South African cement company PPC (PPCJ.J) said it expects to pay as much as 120 million rand ($8.5 million) per year due to the new carbon tax and will shut down a kiln at its Port Elizabeth plant to adhere to new emission standards.
The carbon tax, which seeks to lower emissions in order to meet agreements on global climate change, comes at a time when local construction companies have struggled to make money in an industry squeezed by South Africa’s weak economy and a pullback in infrastructure spending by the government and private sector.
PPC, which reported Thursday that revenue rose 1% to 10.4 billion rand, that it expected to pay between 100 million and 120 million rand per year due to the tax, which came into effect on June 1.

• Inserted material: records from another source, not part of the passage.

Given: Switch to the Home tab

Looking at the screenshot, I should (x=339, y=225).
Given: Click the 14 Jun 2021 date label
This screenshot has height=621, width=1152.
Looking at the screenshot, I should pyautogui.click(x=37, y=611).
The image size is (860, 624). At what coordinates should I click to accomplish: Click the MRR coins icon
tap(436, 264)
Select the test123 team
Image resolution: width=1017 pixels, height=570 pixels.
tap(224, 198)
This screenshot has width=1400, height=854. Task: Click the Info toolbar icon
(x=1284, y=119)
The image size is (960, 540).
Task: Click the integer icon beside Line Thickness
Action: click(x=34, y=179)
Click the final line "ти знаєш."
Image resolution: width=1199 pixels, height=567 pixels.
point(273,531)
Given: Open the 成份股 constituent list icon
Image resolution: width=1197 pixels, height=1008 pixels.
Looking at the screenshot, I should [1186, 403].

“I think it’s something that we as a country need to debate as to whether this is the right time for carbon tax, be that as a company we support cleaner environment,” said PPC managing director Njombo Lekula.
PPC, which operates across six African countries, will also shut down the kiln at their Port Elizabeth (PE) plant to keep in line with new minimum emission standards for nitroxides and dust emissions.
The company stated that about 30 jobs would be impacted by the shutdown and that they did not expect any further retrenchments.
“All our other kilns are compliant in terms of the nitroxide and dust emissions but the PE kiln, [which] because of its technology, was impossible to take it down,” he said.
PPC plans to introduce mixed-cement products with lower levels of clinker, a stony residue from burned coal ground into cement, in order to reduce the level of dust emissions from their products.
Minimum emission standards were first introduced by the South African government in 2010 to limit the amount of air pollution allowed by industries in order to limit negative impacts on human health. All existing industries were required to comply with the first round of requirements by 1 April 2015 and stricter requirements by 1 April 2020.